Bisect Experiment at the PR Level

Posted on May 12, 2026
Tags: nix, forge action, auto update

I maintain the SelfHostBlocks project. It relies on nixos/nixpkgs/unstable as its sole dependency and it attempts to follow the latest commit as close as possible.

If you’re wondering why, it’s because I like the shiny new stuff.

First Automation Attempt

To automate this update process, I initially created a crude workflow which worked like follows:

  1. Workflow runs at midnight. It runs nix flake update nixpkgs and if this results in a change in the flake.lock file, it commits that and creates a PR with the automerge label. If a PR already exists, it instead force pushes to that PR.
  2. When the PR is created with the automerge label, the auto-merge feature of Github gets activated.
  3. Custom NixOS VM tests run on this PR and if they all succeed, the flake.lock update PR gets merged automatically.

I wrote more extensively about this in another blog post.

Naive Commit Selection

Although this is automated and did produce PRs that get auto-merged, more often than not the commit selection is too naive. Constantly trying to update to the tip of unstable can lead to test failure.

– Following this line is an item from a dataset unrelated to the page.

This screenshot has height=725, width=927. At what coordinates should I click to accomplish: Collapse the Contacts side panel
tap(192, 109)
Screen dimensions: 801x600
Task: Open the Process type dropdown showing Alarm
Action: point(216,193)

The most frequent reasons for failure are:

  1. A package I rely on cannot be built.
  2. A module option got updated leading to some breaking change.
  3. The behavior of a module changed and broke an assumption I had.

The workflow being naive does not realize the PR it had created has a failure and it will happily update the flake.lock file to the latest unstable commit. That might fix the failure when a package cannot be built but will never fix the other two.

So when that happens, this update PR will be failing until I take a look at it which is annoying.

Smarter Commit Selection

I changed the workflow to check if the PR already existed and if so to check its test status.

If the tests are failing, it will then clone the nixpkgs repo and choose the commit in the middle between the last good commit (the tip of my project’s main branch) and the latest failing commit (the PR’s nixpkgs commit).

It then uses this new middle commit to run a flake update similarly as before and pushes that change to the existing PR.

nix flake update nixpkgs \
  --override-input \
    nixpkgs \
    github:nixos/nixpkgs/$commit

If the PR still fails, on next run it will choose again a commit in the middle between the last good commit and the last failing one.

If the PR succeeds, then it gets auto-merged and the cycle repeats. The workflow will see no PR is opened so it will update the flake.lock file using the latest commit on unstable.

If the tests in the PR continuously fail, there might be no more commit to bisect on as the good commit will become the parent of bad commit. In that case, the workflow will go back to the latest commit on unstable and will try anew.

Manual Run

I’m running the workflow every 3 hours but it is possible to run the workflow manually to speed up the process. This will be useful when I’m catering it and trying to fix the issues that appear.

When running the workflow manually, I also added an option to bisect a commit in the future. That is to choose a commit between the currently failing one in the PR and the tip of nixpkgs unstable.

Links

Possible Improvement

Always choosing a commit in the past is not necessarily the best strategy. It could be worth parsing the log output and figuring out what failed. Indeed, when a package fails to build, choosing a commit in the future might work too as a broken package is usually fixed in the next couple of days at most.

Choosing a commit in the future is possible thanks to the manual run mode but this could be made automatic.

Better selection of commits could be helped by using one of the tools in the wiki. Hydrasect is particularly interesting to be able to pick a commit with cached derivations.

Upstreaming

I’m not even sure this is a good idea and will be useful in practice. Time will tell.

If others still might like a tool like this, it could be extracted as its own repo but it should be made generic first. It should be able to let the user choose which flake input to update. It is hardcoded to “nixpkgs” now.

I’m also not sure how to best handle updating multiple inputs as the number of combination of commits to try would explode quickly.